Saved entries

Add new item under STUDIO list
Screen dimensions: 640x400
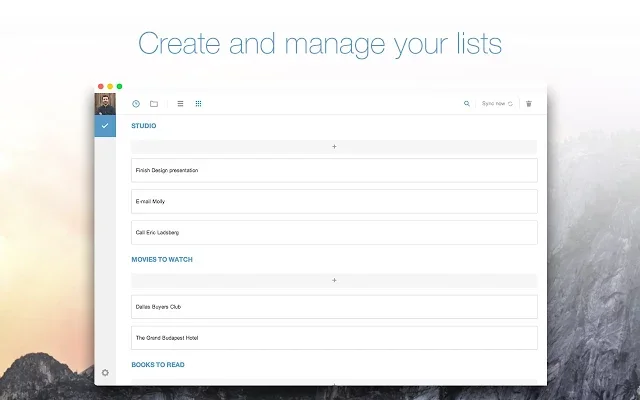(x=334, y=147)
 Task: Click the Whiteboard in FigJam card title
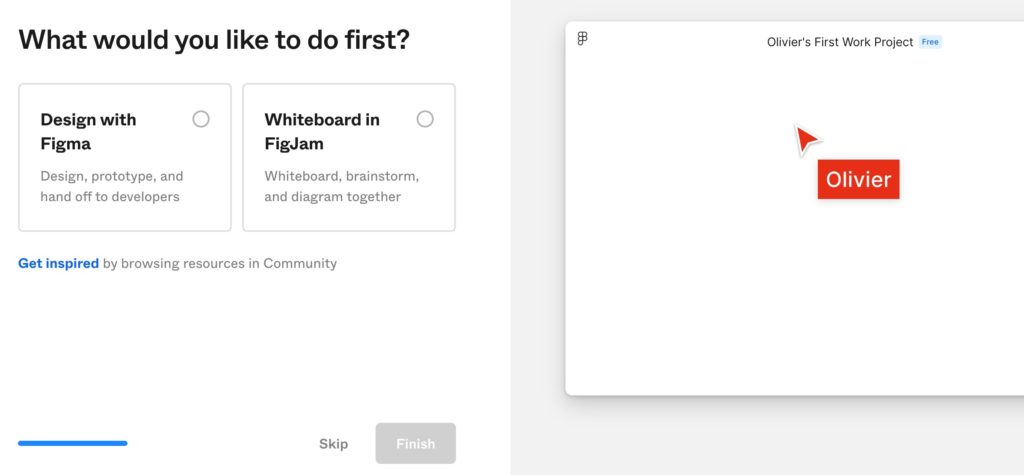(322, 131)
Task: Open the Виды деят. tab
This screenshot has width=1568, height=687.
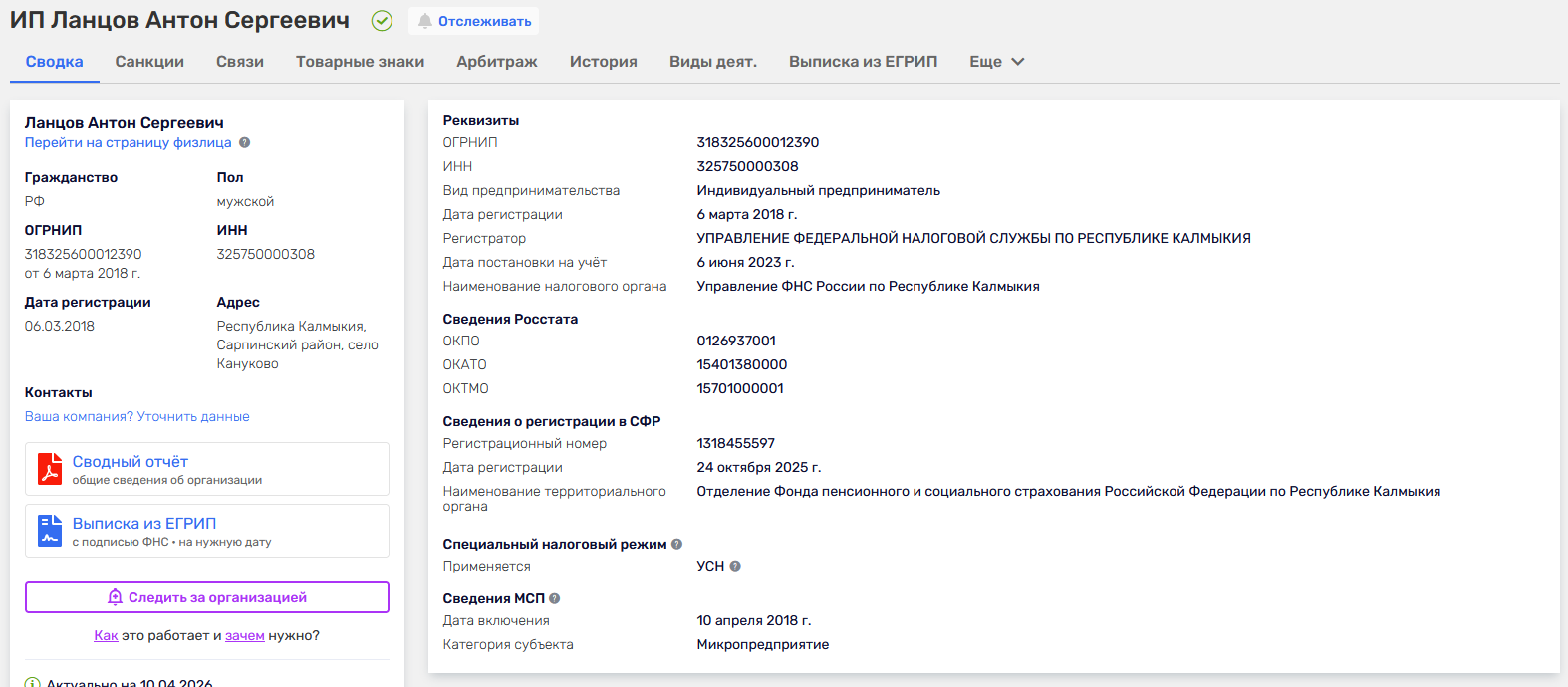Action: coord(713,62)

What is required = Extract precisely the lines beginning at the line containing "Task: Open the Виды деят. tab" and ending at the last line of the entries above, exactly as written and with no pictures.

Output for this task =
Task: Open the Виды деят. tab
This screenshot has width=1568, height=687.
Action: coord(713,62)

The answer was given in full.